Read Once Upon A Time in the West . . . Country Online
Authors: Tony Hawks
‘That’s very kind,’ said Susie, ‘but we were late before this happened, so we’d better be off. Thanks so much for your help.’
‘My pleasure. Your boy has excellent sheep-gathering skills.’
Sam stayed for tea. His story was fascinating. He lived the other side of the valley in a farm that he and four other friends had bought six months previously. They’d all met as volunteers, offering their labour in exchange for free food and accommodation on an organic and eco-friendly farm. Now they were setting up on their own, establishing a market garden growing vegetables and soft fruit, and delivering door to door in the local area. Their aim was to make a living on the land, but for the moment, all of them were doing other jobs part-time as well, just to ensure that they didn’t go under.

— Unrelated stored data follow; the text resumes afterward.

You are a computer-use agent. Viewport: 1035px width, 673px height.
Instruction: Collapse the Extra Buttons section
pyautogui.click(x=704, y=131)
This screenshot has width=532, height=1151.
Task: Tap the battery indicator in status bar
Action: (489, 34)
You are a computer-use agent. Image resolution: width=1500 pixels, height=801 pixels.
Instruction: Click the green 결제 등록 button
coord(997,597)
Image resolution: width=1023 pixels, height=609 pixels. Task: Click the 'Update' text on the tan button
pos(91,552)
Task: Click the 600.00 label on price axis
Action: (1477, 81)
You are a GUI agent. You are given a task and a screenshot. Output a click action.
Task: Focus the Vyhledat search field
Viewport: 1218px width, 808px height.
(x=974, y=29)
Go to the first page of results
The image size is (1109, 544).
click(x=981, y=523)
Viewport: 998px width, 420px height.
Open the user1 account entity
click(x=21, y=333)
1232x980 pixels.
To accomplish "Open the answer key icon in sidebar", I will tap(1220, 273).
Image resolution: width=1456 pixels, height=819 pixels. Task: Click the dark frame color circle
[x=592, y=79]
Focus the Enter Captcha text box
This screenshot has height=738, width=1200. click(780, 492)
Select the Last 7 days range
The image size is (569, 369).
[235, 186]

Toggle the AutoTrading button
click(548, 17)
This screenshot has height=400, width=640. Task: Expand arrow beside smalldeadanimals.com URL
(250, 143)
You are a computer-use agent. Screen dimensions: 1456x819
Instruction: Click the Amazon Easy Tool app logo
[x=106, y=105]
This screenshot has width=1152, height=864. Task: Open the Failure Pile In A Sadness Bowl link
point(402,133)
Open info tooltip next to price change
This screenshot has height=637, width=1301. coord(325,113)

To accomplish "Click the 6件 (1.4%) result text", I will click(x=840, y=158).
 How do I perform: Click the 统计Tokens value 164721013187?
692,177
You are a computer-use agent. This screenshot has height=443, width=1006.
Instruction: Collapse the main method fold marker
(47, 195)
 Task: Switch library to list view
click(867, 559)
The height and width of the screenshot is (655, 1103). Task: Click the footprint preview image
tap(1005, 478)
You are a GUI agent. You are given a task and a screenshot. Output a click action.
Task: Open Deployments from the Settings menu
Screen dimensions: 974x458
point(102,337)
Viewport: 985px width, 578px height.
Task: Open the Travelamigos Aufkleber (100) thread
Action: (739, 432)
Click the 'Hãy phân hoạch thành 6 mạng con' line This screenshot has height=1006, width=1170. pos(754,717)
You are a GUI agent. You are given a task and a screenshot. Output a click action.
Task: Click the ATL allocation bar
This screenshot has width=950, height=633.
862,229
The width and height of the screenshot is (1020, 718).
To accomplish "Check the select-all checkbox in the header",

‘That sounds like a brilliant plan,’ I said. ‘Can we sign up for some of your veg deliveries?’
‘Sure. Why don’t you pop over for a tour of the farm?’
‘We’d love that.’
The phone rang and even though Fran took the call, Sam took it as a cue to head off.
‘Come and see us soon.’
‘We will.’
By the time I’d seen Sam off, I returned to see Fran looking a little shaken.
‘What is it?’ I asked.
‘They’re coming in the morning.’
‘Who are?’
‘The Dartmoor National Park Authority.’
‘What for?’
‘To check on our property and see if they’ll approve our planning application.’
‘Right. So why are you looking so anxious?’
‘Because of the trees. They’ll see the trees.’
‘Ah yes. The trees.’
***
Perhaps I should take a moment here to clarify this exchange a little. Fran and I had applied for permission to add an extension that would enable us to enlarge the kitchen, and make the most of the views over the garden and beyond. To do this work, we would need to cut down a big cherry tree that was in the way, and which happened to block out most of our afternoon and evening sun, too. We’d already had it checked out and we’d been told that it was at the end of its life, and that a fungus growing out of the side of it provided the proof.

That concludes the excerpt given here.